═══ Provided data ═══

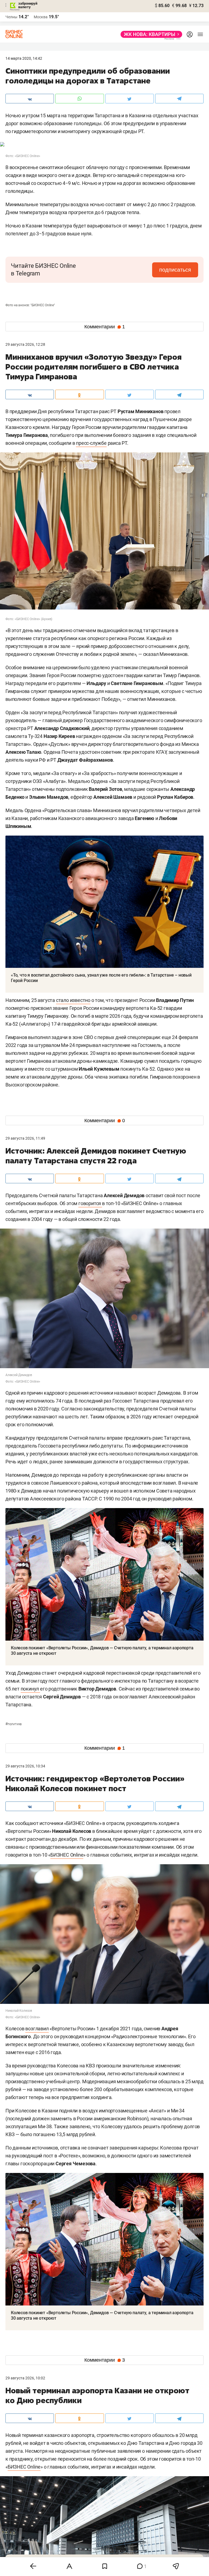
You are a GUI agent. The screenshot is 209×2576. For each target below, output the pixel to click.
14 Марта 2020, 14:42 (23, 58)
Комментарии (104, 326)
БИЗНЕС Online (66, 1855)
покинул (30, 1689)
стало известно (73, 1000)
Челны (11, 17)
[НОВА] (149, 34)
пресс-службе (91, 443)
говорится (90, 1203)
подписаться (175, 270)
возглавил (36, 2028)
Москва (41, 17)
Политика (13, 1724)
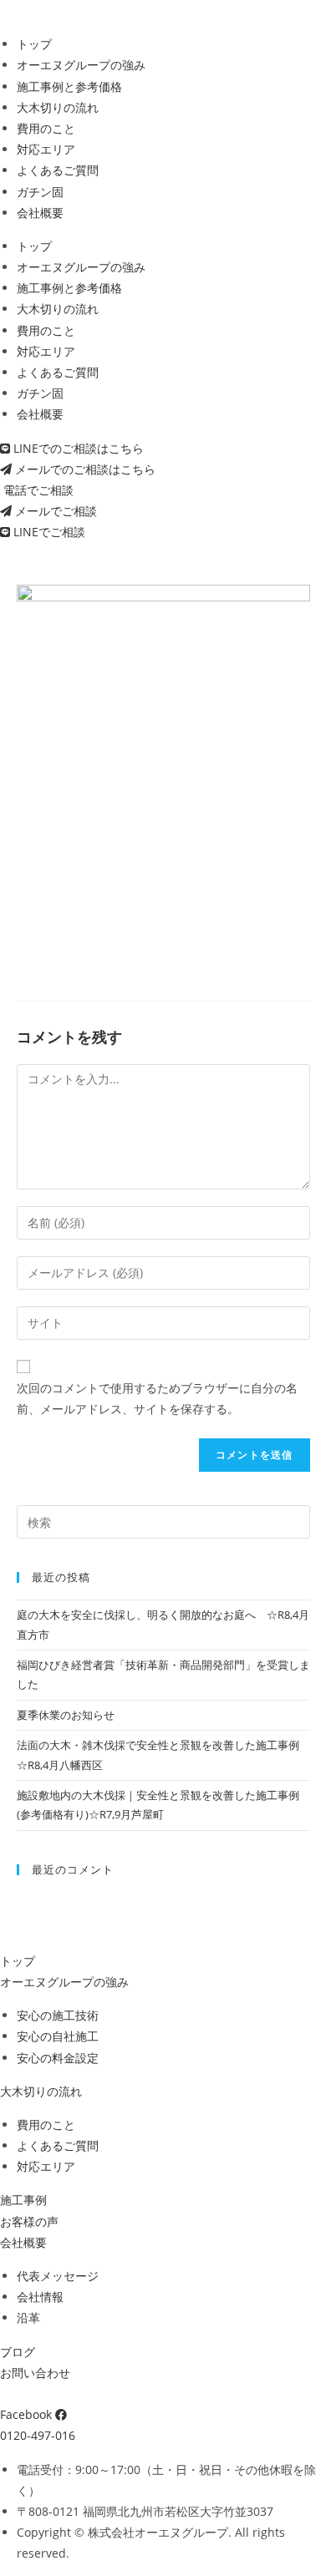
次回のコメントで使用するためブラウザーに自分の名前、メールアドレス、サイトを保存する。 (157, 1398)
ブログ (17, 2352)
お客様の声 (29, 2221)
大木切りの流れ (58, 107)
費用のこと (46, 128)
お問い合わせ (35, 2373)
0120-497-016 (37, 2435)
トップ (34, 44)
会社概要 (40, 213)
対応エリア (46, 149)
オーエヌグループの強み (81, 65)
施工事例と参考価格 (69, 86)
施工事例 (23, 2200)
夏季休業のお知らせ (66, 1714)
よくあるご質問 (58, 170)
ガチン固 (40, 192)
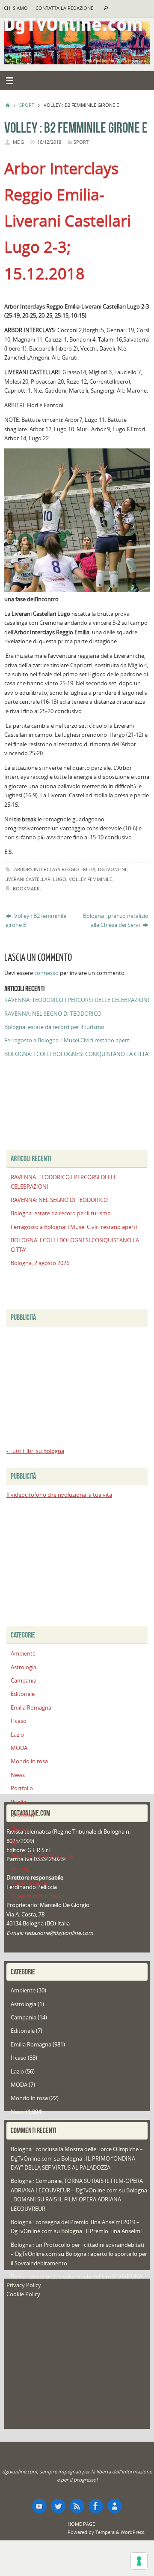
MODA (19, 1748)
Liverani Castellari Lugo (35, 879)
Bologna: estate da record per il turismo (54, 1027)
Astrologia (23, 1667)
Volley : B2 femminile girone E (36, 920)
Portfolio (22, 1788)
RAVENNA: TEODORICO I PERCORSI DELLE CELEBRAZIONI (76, 1000)
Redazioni (23, 1815)
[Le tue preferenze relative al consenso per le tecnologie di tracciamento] (139, 2561)
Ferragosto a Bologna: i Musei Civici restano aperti (67, 1040)
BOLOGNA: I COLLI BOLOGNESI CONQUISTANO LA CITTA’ (76, 1054)
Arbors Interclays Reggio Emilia (54, 869)
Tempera (105, 2532)
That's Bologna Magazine (42, 1855)
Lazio (17, 1734)
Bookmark (26, 888)
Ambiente (23, 1653)
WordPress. (133, 2532)
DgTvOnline (112, 869)
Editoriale (23, 1694)
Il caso (19, 1721)
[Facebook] (96, 2506)
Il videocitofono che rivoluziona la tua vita (59, 1494)
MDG (18, 142)
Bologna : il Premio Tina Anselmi (101, 2231)
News (18, 1775)
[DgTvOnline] (39, 2506)
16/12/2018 (49, 142)
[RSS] (77, 2506)
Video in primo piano (37, 1896)
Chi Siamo (16, 8)
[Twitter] (58, 2506)
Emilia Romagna (31, 1707)
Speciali (20, 1828)
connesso (46, 973)
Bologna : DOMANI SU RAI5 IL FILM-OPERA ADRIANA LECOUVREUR (79, 2200)
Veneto (20, 1869)
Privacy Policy (23, 2285)
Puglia (18, 1802)
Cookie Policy (23, 2294)
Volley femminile (90, 879)
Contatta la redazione (64, 8)
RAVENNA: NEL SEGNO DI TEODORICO (52, 1013)
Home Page (81, 2524)
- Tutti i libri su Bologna (35, 1451)
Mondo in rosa (29, 1761)
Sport (26, 105)
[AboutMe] (114, 2506)
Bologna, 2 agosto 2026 (40, 1263)
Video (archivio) (30, 1882)
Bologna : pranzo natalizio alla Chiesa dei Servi (115, 920)
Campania (23, 1680)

═══

Problem requirements:
Set down the whole listing word for word, omitting the pictures.

Solution to the exercise:
You are a GUI agent. The screenshot is 209×2576. For each target below, output the pixel to click.
14 Марта 2020, 14:42 (23, 58)
Комментарии (104, 326)
БИЗНЕС Online (66, 1855)
покинул (30, 1689)
стало известно (73, 1000)
Челны (11, 17)
[НОВА] (149, 34)
пресс-службе (91, 443)
говорится (90, 1203)
подписаться (175, 270)
возглавил (36, 2028)
Москва (41, 17)
Политика (13, 1724)
次回のコメントで使用するためブラウザーに自分の名前、メールアドレス、サイトを保存する。 (157, 1398)
ブログ (17, 2352)
お客様の声 (29, 2221)
大木切りの流れ (58, 107)
費用のこと (46, 128)
お問い合わせ (35, 2373)
0120-497-016 (37, 2435)
トップ (34, 44)
会社概要 (40, 213)
対応エリア (46, 149)
オーエヌグループの強み (81, 65)
施工事例と参考価格 (69, 86)
施工事例 (23, 2200)
夏季休業のお知らせ (66, 1714)
よくあるご質問 (58, 170)
ガチン固 (40, 192)
MODA (19, 1748)
Liverani Castellari Lugo (35, 879)
Bologna: estate da record per il turismo (54, 1027)
Astrologia (23, 1667)
Volley : B2 femminile girone E (36, 920)
Portfolio (22, 1788)
RAVENNA: TEODORICO I PERCORSI DELLE CELEBRAZIONI (76, 1000)
Redazioni (23, 1815)
[Le tue preferenze relative al consenso per le tecnologie di tracciamento] (139, 2561)
Ferragosto a Bologna: i Musei Civici restano aperti (67, 1040)
BOLOGNA: I COLLI BOLOGNESI CONQUISTANO LA CITTA’ (76, 1054)
Arbors Interclays Reggio Emilia (54, 869)
Tempera (105, 2532)
That's Bologna Magazine (42, 1855)
Lazio (17, 1734)
Bookmark (26, 888)
Ambiente (23, 1653)
WordPress. (133, 2532)
DgTvOnline (112, 869)
Editoriale (23, 1694)
Il caso (19, 1721)
[Facebook] (96, 2506)
Il videocitofono che rivoluziona la tua vita (59, 1494)
MDG (18, 142)
Bologna : il Premio Tina Anselmi (101, 2231)
News (18, 1775)
[DgTvOnline] (39, 2506)
16/12/2018 (49, 142)
[RSS] (77, 2506)
Video in primo piano (37, 1896)
Chi Siamo (16, 8)
[Twitter] (58, 2506)
Emilia Romagna (31, 1707)
Speciali (20, 1828)
connesso (46, 973)
Bologna : DOMANI SU RAI5 IL FILM-OPERA ADRIANA LECOUVREUR (79, 2200)
Veneto (20, 1869)
Privacy Policy (23, 2285)
Puglia (18, 1802)
Cookie Policy (23, 2294)
Volley femminile (90, 879)
Contatta la redazione (64, 8)
RAVENNA: NEL SEGNO DI TEODORICO (52, 1013)
Home Page (81, 2524)
- Tutti i libri su Bologna (35, 1451)
Mondo in rosa (29, 1761)
Sport (26, 105)
[AboutMe] (114, 2506)
Bologna, 2 agosto 2026 (40, 1263)
Video (archivio) (30, 1882)
Bologna : pranzo natalizio alla Chiesa dei Servi (115, 920)
Campania (23, 1680)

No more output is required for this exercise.